Nicht weit von dem Platz entfernt, wo wir die ersten Orang-Utans sahen, entdecken die Guides  ein  männliches Exemplar dieser Gattung. Sehr beeindruckend. Der Orang-Utan ist riesig und hangelt und schwingt sich in einem doch flottem Tempo von einem Baum zum anderen. Die Bewegungen sehr geschmeidig, auch als ein Ast unter seinem Gewicht nachgibt. Im Vergleich zu ihm wirken die Orang-Utan-Weibchen plötzlich sehr klein. Umzingelt von gierigen Fotojägern, schaut er ein bisschen grimmig drein und macht sich nach einer Weile aus dem Staub, aber nicht, ohne zuvor noch den ein oder anderen Paparazzi ein bisschen in Angst und Schrecken zu versetzen und zum Rennen zu bewegen.
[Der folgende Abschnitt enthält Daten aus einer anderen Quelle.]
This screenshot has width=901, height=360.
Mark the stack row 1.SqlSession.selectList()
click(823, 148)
Unser Touristenpulk löst sich auch auf und jede gruppe geht ihren eigenen Weg. Wir machen einen Fruchtsnack-Pause und werden mit sehr leckeren Mangostans, Mandarinen, Bananen und Passionsfrüchten verköstigt.  

Nach unseren Pause entdecken wir noch "Thomas-Leaf-Affen" oder von den Locals auch, dank der Optik, liebevoll David-Beckham-Affen genannt. Nico lockt sie mit Bananen an und nach einer kurzen Anlaufphase haltet einer dieser Affen sogar Händchen mit mir. :-)

Nico bekommt einen Anruf auf sein Handy, dass Radna, eine Orang-Utan-Dame ganz in der Nähe ist. Bei diesem Weibchen handelt es sich um eine Äffin, aus dem Orang-Utan-Pflege-und Fütterprogramm, welches es bis vor kurzem in Bukit Lawang zum Erhalt dieser Affen-Art gab. Dementsprechend ist sie sehr zutraulich und den Guides mit Namen bekannt.  Sie sitzt zusammen mit Ihrer Tochter und bereits neuer schwangerer Kugel auf einem Baum herum und die zwei rangeln um das angebotene Obst. Max findet das allerdings ein wenig erschreckend.

Nach all dem Erlebten gibt es eine Mittagspause mit Nasi Goreng (gebratener Reis mit Gemüse, Ei und Erdnüssen und Ananas als Nachtisch. Wir sitzen mit einer netten Holländerin und ihrem Guide zusammen au feiner kleinen Lichtung. Hier bekommt Max auch sein von Nico gebasteltes Dschungelkrönchen und freut sich übers ganze Gesicht. Dazu tanzt er begeistert zum Lied "Jungle Track", welches von einem hiesigen Guide hier erfunden wurde und zur Melodie von "Jingle Bells" gesungen wird. Nach dem Mittagessen sehen wir noch vereinzelt ein paar Affen herum springen. Wir gehen nun immer mehr bergab ab zu einem Wasserfall mit kleinem Naturpool. Diese Gelegenheit kommt uns gerade Recht und springen gleich mal ins erfrischende Nass hinein. Ohhh, welch eine Wohltat!

Nach der Erfrischung geht es dank eines "Flying Fox" trockenen Fußes über einen kleinen Fluss und anschließend vom anderen Ende her einmal durchs Dorf zurück zu unserem Guesthouse. Was für ein tolles Erlebnis!

 

Jungle Track

(Melodie von Jingle Bells)

 

Jungle Track, Jungle Track, in Bukit Lawang,

see the monkeys, see the birds, see Orang-Utan - Hey

Jungle Track, Jungle Track, in Bukit Lawang,

see the monkeys, see the birds, see Orang-Utan - Hey

 

Walking in jungle, see the animal

walking together in Bukit Lawang.

Singing together, trekking together,

everything together in Bukit Lawang. - Hey!

 

Jungle Track, Jungle Track, in Bukit Lawang,

see the monkeys, see the birds, see Orang-Utan - Hey

Jungle Track, Jungle Track, in Bukit Lawang,

see the monkeys, see the birds, see Orang-Utan - Hey

 

See the monkeys. see Mina - Everybody run!